◆ The problem ◆
The first line of the entries through the line bearing "257/2000 Sb. (542, 705)": copy these lines exactly and return nothing else.

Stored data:
- Opening Delimiter -
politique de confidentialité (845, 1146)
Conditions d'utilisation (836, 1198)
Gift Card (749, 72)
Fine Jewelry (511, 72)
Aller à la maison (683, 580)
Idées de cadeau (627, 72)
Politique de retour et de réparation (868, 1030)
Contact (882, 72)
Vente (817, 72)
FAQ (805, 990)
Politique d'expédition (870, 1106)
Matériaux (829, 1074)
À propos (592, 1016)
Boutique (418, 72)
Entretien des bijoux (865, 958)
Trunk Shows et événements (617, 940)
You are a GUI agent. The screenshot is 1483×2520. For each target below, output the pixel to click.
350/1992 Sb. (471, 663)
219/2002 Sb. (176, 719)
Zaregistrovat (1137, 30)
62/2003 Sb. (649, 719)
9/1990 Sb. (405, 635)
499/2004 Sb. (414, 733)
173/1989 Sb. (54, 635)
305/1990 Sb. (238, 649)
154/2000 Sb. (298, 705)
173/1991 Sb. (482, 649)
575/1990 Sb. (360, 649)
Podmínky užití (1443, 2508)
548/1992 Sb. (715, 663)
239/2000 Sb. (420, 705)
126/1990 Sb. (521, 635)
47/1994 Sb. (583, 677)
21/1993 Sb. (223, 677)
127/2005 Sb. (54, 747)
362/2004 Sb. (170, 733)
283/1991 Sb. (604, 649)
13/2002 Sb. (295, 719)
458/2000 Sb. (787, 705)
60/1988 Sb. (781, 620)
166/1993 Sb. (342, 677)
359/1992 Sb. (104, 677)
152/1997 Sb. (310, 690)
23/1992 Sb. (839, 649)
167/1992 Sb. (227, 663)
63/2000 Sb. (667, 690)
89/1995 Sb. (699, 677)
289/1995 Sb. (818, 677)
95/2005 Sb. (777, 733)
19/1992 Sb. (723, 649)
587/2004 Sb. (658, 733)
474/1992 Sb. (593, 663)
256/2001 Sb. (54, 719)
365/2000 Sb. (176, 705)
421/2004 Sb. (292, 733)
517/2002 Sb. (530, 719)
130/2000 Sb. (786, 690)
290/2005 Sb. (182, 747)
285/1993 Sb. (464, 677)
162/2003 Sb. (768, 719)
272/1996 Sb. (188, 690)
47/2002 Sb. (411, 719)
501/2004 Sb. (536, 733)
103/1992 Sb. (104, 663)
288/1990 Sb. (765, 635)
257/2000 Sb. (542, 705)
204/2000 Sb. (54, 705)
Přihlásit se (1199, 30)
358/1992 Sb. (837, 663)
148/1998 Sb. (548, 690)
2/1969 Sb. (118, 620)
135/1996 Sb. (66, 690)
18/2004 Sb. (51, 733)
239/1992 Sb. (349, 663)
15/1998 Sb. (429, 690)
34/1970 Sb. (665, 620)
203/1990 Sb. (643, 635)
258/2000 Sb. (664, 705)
- Closing Delimiter -
◆ Response to this exercise ◆
politique de confidentialité (845, 1146)
Conditions d'utilisation (836, 1198)
Gift Card (749, 72)
Fine Jewelry (511, 72)
Aller à la maison (683, 580)
Idées de cadeau (627, 72)
Politique de retour et de réparation (868, 1030)
Contact (882, 72)
Vente (817, 72)
FAQ (805, 990)
Politique d'expédition (870, 1106)
Matériaux (829, 1074)
À propos (592, 1016)
Boutique (418, 72)
Entretien des bijoux (865, 958)
Trunk Shows et événements (617, 940)
You are a GUI agent. The screenshot is 1483×2520. For each target below, output the pixel to click.
350/1992 Sb. (471, 663)
219/2002 Sb. (176, 719)
Zaregistrovat (1137, 30)
62/2003 Sb. (649, 719)
9/1990 Sb. (405, 635)
499/2004 Sb. (414, 733)
173/1989 Sb. (54, 635)
305/1990 Sb. (238, 649)
154/2000 Sb. (298, 705)
173/1991 Sb. (482, 649)
575/1990 Sb. (360, 649)
Podmínky užití (1443, 2508)
548/1992 Sb. (715, 663)
239/2000 Sb. (420, 705)
126/1990 Sb. (521, 635)
47/1994 Sb. (583, 677)
21/1993 Sb. (223, 677)
127/2005 Sb. (54, 747)
362/2004 Sb. (170, 733)
283/1991 Sb. (604, 649)
13/2002 Sb. (295, 719)
458/2000 Sb. (787, 705)
60/1988 Sb. (781, 620)
166/1993 Sb. (342, 677)
359/1992 Sb. (104, 677)
152/1997 Sb. (310, 690)
23/1992 Sb. (839, 649)
167/1992 Sb. (227, 663)
63/2000 Sb. (667, 690)
89/1995 Sb. (699, 677)
289/1995 Sb. (818, 677)
95/2005 Sb. (777, 733)
19/1992 Sb. (723, 649)
587/2004 Sb. (658, 733)
474/1992 Sb. (593, 663)
256/2001 Sb. (54, 719)
365/2000 Sb. (176, 705)
421/2004 Sb. (292, 733)
517/2002 Sb. (530, 719)
130/2000 Sb. (786, 690)
290/2005 Sb. (182, 747)
285/1993 Sb. (464, 677)
162/2003 Sb. (768, 719)
272/1996 Sb. (188, 690)
47/2002 Sb. (411, 719)
501/2004 Sb. (536, 733)
103/1992 Sb. (104, 663)
288/1990 Sb. (765, 635)
257/2000 Sb. (542, 705)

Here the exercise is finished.